#### Текст:
------------------------

Далеко не ново, что встреча с русским, живущим на чужбине, в большинстве случаев оставляет щемящее ощущение в сердце, — не ново, но очень точно.
У меня было несколько знакомых в Токио — совсем молодые девчата и ребята — тоненькие, среднего роста девушки, с неожиданно светлыми русскими глазами на смуглом японском лице и русыми косами, уложенными венком на голове. Очень славные, изящные и отлично владеющие как русским, так и японским языками. Кое-кто из них учился на русском отделении Токийского университета, матери их преподавали русский язык, благо желающих изучать его всегда сколько угодно. Мы обменивались матрешками и «кокэси» и говорили о самых разных вещах.
С одной из девушек мы долгое время работали вместе. Это была веселая, даже чуть легкомысленная на вид девушка. Звали ее диковинным и нежным именем — Арэнесс. Мать ее — татарка из Казани, отец — японец.
— Нравится вам Япония? — как-то спросила я ее.

------------------------

#### Показанные записи:
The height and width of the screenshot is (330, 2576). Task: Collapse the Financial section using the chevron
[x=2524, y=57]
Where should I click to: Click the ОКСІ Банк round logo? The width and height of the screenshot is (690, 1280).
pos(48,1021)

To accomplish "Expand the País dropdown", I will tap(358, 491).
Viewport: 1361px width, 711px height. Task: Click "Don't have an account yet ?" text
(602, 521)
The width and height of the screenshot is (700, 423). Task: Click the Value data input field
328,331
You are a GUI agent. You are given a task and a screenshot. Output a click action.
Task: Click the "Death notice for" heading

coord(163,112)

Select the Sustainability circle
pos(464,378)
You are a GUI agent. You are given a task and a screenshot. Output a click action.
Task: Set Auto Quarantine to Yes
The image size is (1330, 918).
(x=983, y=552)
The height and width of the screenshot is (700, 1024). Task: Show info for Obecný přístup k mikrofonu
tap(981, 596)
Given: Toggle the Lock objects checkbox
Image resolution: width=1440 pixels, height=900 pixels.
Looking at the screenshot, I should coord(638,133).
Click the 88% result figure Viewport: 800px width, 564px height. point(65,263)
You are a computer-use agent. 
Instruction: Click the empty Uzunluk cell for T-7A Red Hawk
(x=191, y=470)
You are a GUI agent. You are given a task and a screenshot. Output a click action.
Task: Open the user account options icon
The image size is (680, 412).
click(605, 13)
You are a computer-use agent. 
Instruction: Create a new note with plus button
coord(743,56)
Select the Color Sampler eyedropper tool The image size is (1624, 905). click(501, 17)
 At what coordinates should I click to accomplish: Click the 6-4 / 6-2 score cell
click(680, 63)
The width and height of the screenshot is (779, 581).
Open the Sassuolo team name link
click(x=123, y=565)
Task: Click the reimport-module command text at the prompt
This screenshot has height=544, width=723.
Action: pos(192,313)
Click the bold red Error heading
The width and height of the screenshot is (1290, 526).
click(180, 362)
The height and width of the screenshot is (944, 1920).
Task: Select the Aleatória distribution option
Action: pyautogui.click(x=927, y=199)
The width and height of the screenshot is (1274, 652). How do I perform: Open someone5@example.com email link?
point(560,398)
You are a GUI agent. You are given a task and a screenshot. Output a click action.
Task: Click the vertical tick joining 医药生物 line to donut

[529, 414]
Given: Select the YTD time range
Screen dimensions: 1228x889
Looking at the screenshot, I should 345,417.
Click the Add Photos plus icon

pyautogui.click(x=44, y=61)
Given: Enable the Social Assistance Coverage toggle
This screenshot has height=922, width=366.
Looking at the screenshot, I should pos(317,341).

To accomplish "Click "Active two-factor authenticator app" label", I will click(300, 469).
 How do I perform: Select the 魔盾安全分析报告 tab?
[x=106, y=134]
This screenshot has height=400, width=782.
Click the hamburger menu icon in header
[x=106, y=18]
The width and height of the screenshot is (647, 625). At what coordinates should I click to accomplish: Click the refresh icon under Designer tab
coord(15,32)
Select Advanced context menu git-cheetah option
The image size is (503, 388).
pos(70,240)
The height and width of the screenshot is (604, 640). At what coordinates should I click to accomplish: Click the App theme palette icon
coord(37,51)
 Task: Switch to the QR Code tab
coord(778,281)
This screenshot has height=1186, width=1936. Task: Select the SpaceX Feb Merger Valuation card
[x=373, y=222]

------------------------

Перепечатайте из текста о знакомых в Токио фрагмент от слов «С одной из девушек» до слов «спросила я ее.» включительно.

#### Решённое задание:
С одной из девушек мы долгое время работали вместе. Это была веселая, даже чуть легкомысленная на вид девушка. Звали ее диковинным и нежным именем — Арэнесс. Мать ее — татарка из Казани, отец — японец.
— Нравится вам Япония? — как-то спросила я ее.